Growth Shows Up Over Time

Most organizations say they value growth. Learning programs exist. Development plans are written. New skills are encouraged.

And yet, over time, many organizations do not actually get better at what they do. The same issues resurface. The same lessons are relearned. Hard-won experience leaves when people move on.

What I’ve learned is that growth is not about intent. It is about accumulation.

A culture of growth exists when learning builds on itself rather than resetting every few years.


What a Culture of Growth Really Means

Creating a culture of growth is not about offering more training or encouraging people to take courses.

It is about whether the organization learns from experience and carries that learning forward. That includes how mistakes are handled, how feedback is used, and whether development is tied to real work rather than abstract competency models.

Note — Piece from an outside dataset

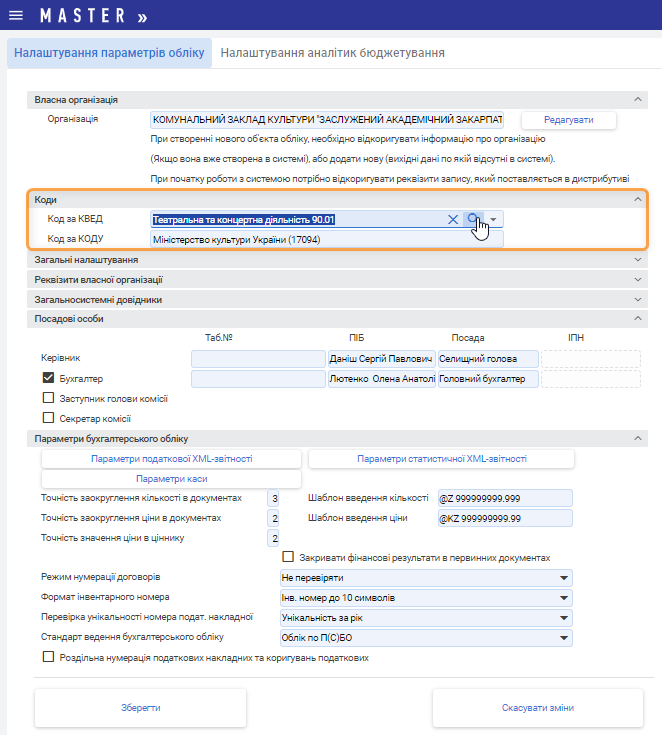This screenshot has width=662, height=735.
Task: Check the Секретар комісії checkbox
Action: coord(48,419)
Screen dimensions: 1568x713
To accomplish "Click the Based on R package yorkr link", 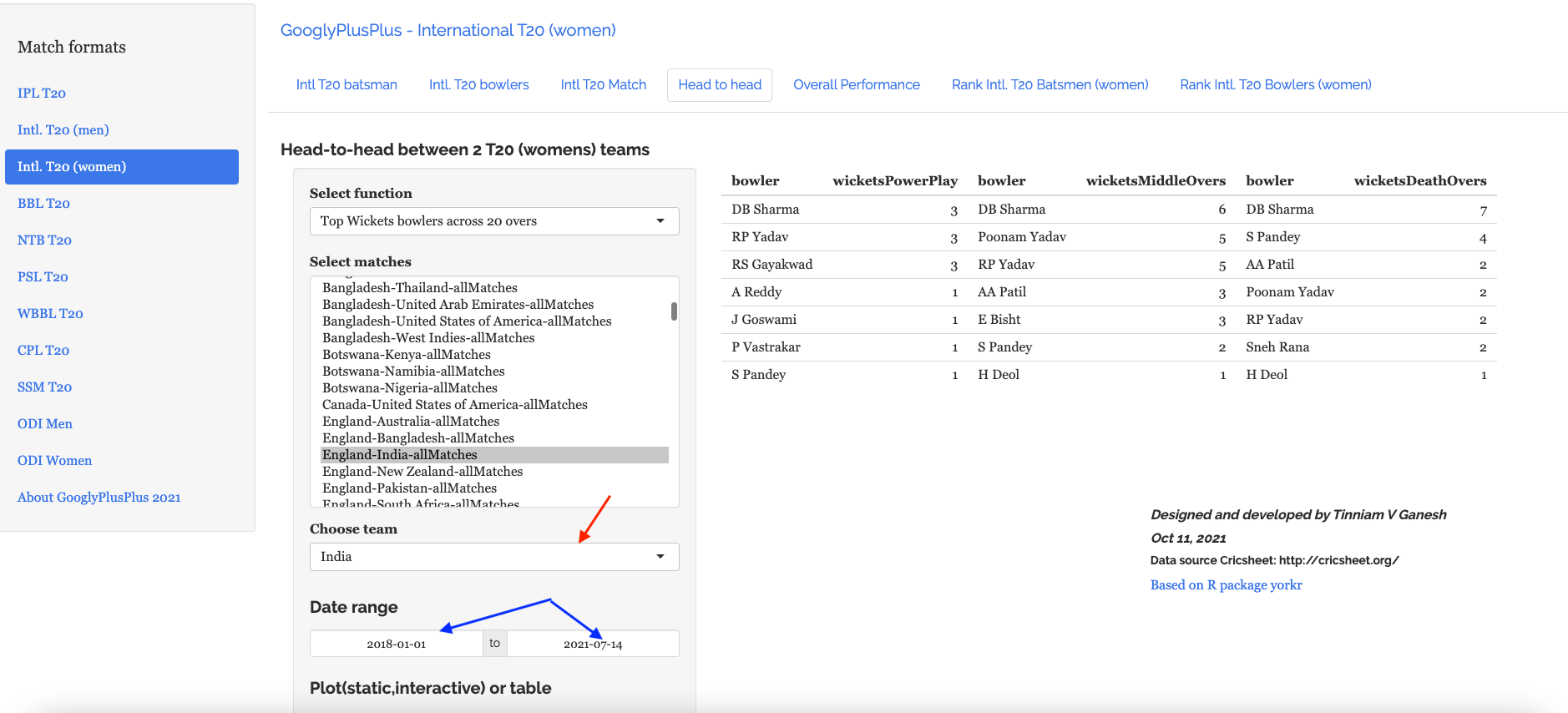I will tap(1226, 585).
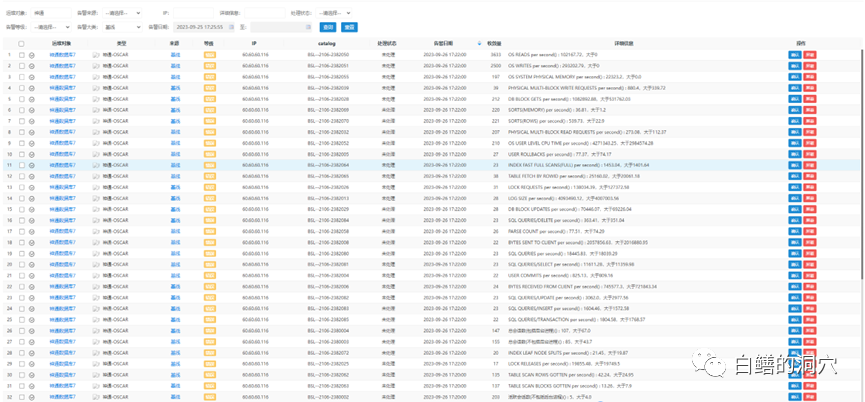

In practice, growth shows up when people are asked to stretch in ways that matter, receive feedback they can act on, and see that learning influences future decisions.

When those conditions are absent, development becomes activity rather than progress.


Why This Is a System Issue

Growth is often framed as an individual responsibility. People are encouraged to own their development and seek out opportunities to learn.

That framing only works when the system supports it.

People grow when the organization creates room for learning, allows mistakes to inform improvement, and values development alongside delivery. When the system prioritizes short-term output at the expense of learning, growth stalls, regardless of motivation.

A culture of growth reflects how the organization balances performance today with capability tomorrow.


How Growth Breaks Down

When growth is not truly supported, familiar patterns emerge.

Training feels disconnected from real challenges. Feedback is given but not acted on. Development plans exist but do not change outcomes. Leadership depth looks adequate on paper but thin in practice.

These are not failures of effort. They are signs that learning is not being integrated into how work gets done.


What Changes When Growth Is Real

When a culture of growth is real, improvement becomes visible over time.

People get better at their work. Decisions reflect lessons learned. Capability deepens rather than turning over. Leadership bench strength develops gradually, not suddenly.

The organization still makes mistakes, but it does not keep making the same ones.


How This Principle Fits Within the System

Growth reflects whether learning accumulates or resets. It depends on feedback, opportunity, and continuity. When the system supports learning through real work, capability deepens. When it does not, development becomes activity without progress.


A Question Worth Asking

Rather than asking whether the organization supports growth, I’ve found it more useful to ask:

Is this organization better at making decisions today than it was a few years ago, and if so, why?

The answer usually reveals whether growth is actually happening.